Index(['event', 'time', 'amount', 'person', 'gender', 'age',
       'became_member_on', 'income', 'offer_id', 'bogo', 'discount',
       'informational', 'web', 'email', 'mobile', 'social', 'reward',
       'difficulty', 'duration', 'responded'],
      dtype='object')

In [None]:
X = with_offers[[]]
Y = with_offers['responded']

# Predictive Modeling

In [None]:
from sklearn.preprocessing import StandardScaler
from sklearn.linear_model import LogisticRegression

from sklearn.pipeline import Pipeline
from sklear.model_selection import train_test_split

from sklear.metrics import confusion_matrix, classification_report
import sklearn.metrics as metrics

In [None]:
steps = ['scaler': StandardScaler(), 'LR': LogisticRegression()]
clf = Pipeline(steps) # define the pipeline object

In [None]:
# divide the data into training and test data
X_train, X_test, y_train, y_test = train_test_split(X,Y,test_size=0.2, random_state=30, stratify=Y)

In [None]:
# fit on the training data
clf.fit(X_train, y_train)

In [None]:
# accuracy score of the model
print('training accuracy score': clf.score(X_train, y_train))
print('testing accuracy score': clf.score(X_tes, y_test))

In [None]:
# confusion matrix
y_predict =  clf.predict(X_test)
confusion = confusion_matrix(y_test, y_predict)

In [None]:
# classification report
print(classification_report(y_test, y_predict, target_names = ['0', '1']))

In [None]:
# ROC Curve
# calcualte the fpr and tpr for all thresholds of the classification
probs = clf.predict_proba(X_test)

preds = probs[:, 1]

fpr, tpr, threshold = metrics.roc_curve(y_test, preds)
roc_auc = metrics.auc(fpr, tpr)

# plot the roc curve
plt.plot(fpr, tpr, 'b', label = 'AUC = %0.2f' % roc_auc)
plt.legend(loc = 'lower right')
plt.plot([0, 1], [0, 1], 'r--')

plt.xlim([0, 1])
plt.ylim([0, 1])
plt.xlabel('False Positive Rate')
plt.ylabel('True Positive Rate')
plt.title('Receiver Operating Characteristic')
plt.show()

### 1. Who responds to promotional offers (including all offer types)? What characteristics are most important?

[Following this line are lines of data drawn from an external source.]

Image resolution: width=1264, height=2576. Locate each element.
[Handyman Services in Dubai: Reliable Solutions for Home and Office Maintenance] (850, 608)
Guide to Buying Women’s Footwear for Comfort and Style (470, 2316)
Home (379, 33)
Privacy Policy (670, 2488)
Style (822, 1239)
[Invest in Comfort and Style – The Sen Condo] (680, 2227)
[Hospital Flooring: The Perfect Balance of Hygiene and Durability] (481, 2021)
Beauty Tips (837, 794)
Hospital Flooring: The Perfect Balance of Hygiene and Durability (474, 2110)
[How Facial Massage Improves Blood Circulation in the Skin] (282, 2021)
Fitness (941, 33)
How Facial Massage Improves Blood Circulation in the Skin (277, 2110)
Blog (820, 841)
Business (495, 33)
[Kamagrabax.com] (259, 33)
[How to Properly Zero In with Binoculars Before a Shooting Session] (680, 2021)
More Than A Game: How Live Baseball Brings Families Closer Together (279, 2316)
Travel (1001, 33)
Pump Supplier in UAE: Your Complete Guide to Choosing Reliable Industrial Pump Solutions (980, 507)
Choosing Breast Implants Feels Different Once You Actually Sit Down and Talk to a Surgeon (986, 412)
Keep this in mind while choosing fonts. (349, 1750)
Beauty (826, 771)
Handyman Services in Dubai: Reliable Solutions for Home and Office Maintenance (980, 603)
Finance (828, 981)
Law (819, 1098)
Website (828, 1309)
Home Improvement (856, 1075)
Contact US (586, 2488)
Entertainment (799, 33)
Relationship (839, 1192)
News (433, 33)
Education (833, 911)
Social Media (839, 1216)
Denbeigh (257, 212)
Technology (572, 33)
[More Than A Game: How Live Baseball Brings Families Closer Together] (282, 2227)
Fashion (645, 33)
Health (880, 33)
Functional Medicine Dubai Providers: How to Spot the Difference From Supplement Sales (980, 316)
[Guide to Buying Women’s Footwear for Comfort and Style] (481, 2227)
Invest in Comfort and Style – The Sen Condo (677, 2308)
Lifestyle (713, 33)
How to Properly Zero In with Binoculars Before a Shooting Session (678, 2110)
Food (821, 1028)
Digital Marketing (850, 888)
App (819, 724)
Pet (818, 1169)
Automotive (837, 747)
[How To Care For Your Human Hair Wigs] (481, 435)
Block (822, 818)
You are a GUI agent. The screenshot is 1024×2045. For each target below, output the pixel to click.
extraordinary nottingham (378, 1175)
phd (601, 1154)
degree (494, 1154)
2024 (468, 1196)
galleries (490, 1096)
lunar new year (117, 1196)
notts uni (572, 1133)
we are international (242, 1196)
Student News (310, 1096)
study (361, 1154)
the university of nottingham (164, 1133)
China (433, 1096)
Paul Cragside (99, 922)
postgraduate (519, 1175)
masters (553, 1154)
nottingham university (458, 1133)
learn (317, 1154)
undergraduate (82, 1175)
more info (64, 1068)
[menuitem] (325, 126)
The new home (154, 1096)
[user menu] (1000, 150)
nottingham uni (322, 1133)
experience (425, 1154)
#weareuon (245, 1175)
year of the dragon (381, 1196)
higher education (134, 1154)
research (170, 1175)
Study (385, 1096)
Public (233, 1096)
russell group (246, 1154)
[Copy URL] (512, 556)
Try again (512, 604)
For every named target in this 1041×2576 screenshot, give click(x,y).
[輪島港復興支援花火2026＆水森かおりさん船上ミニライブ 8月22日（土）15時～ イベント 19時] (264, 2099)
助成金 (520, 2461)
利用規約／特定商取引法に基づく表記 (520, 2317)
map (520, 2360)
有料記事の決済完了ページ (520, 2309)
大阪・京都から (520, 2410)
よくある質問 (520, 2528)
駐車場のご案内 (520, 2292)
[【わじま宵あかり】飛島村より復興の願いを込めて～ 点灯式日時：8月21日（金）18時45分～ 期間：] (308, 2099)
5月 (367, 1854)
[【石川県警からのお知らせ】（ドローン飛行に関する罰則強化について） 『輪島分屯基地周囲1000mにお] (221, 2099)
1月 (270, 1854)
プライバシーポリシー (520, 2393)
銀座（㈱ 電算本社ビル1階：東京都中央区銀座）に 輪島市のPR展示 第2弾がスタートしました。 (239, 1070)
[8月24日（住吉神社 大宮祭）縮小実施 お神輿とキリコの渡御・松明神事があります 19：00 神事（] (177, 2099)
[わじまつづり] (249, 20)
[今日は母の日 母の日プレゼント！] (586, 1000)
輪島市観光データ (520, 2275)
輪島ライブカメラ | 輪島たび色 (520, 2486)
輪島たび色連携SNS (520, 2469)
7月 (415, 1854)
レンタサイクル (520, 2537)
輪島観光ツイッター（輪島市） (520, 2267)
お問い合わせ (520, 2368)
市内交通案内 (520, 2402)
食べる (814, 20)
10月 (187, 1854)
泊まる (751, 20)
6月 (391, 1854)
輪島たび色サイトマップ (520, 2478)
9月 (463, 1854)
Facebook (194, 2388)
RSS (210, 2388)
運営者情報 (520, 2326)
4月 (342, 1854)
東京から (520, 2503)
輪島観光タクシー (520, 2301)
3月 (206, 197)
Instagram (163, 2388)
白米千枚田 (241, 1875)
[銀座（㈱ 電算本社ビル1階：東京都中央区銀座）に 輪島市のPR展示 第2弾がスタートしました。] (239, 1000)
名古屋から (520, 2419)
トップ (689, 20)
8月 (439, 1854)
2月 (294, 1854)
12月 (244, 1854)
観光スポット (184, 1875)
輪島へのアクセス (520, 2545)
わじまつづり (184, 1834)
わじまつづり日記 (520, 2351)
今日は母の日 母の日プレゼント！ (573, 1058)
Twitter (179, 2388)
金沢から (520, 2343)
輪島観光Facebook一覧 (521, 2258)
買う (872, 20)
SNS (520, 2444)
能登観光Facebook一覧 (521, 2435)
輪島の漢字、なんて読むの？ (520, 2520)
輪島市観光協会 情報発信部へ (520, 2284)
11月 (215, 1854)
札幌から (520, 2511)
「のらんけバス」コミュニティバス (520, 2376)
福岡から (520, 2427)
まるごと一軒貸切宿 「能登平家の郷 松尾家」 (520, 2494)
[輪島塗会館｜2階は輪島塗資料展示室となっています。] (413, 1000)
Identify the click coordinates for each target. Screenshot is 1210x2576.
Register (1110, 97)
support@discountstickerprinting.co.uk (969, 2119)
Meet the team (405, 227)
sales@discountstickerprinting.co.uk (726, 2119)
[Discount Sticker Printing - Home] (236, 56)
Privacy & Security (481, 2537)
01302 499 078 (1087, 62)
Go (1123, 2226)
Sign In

### 2. For people responding to different offers, how do their demographic characteristics differ?

### 3. How long does it take for a person to complete the offer? How does this period differ for differnt offers?

### 4. How much do people spend based on demographics and offer type?

### 5. For people who make purchases without receiving promotions, what types of offers should be sent?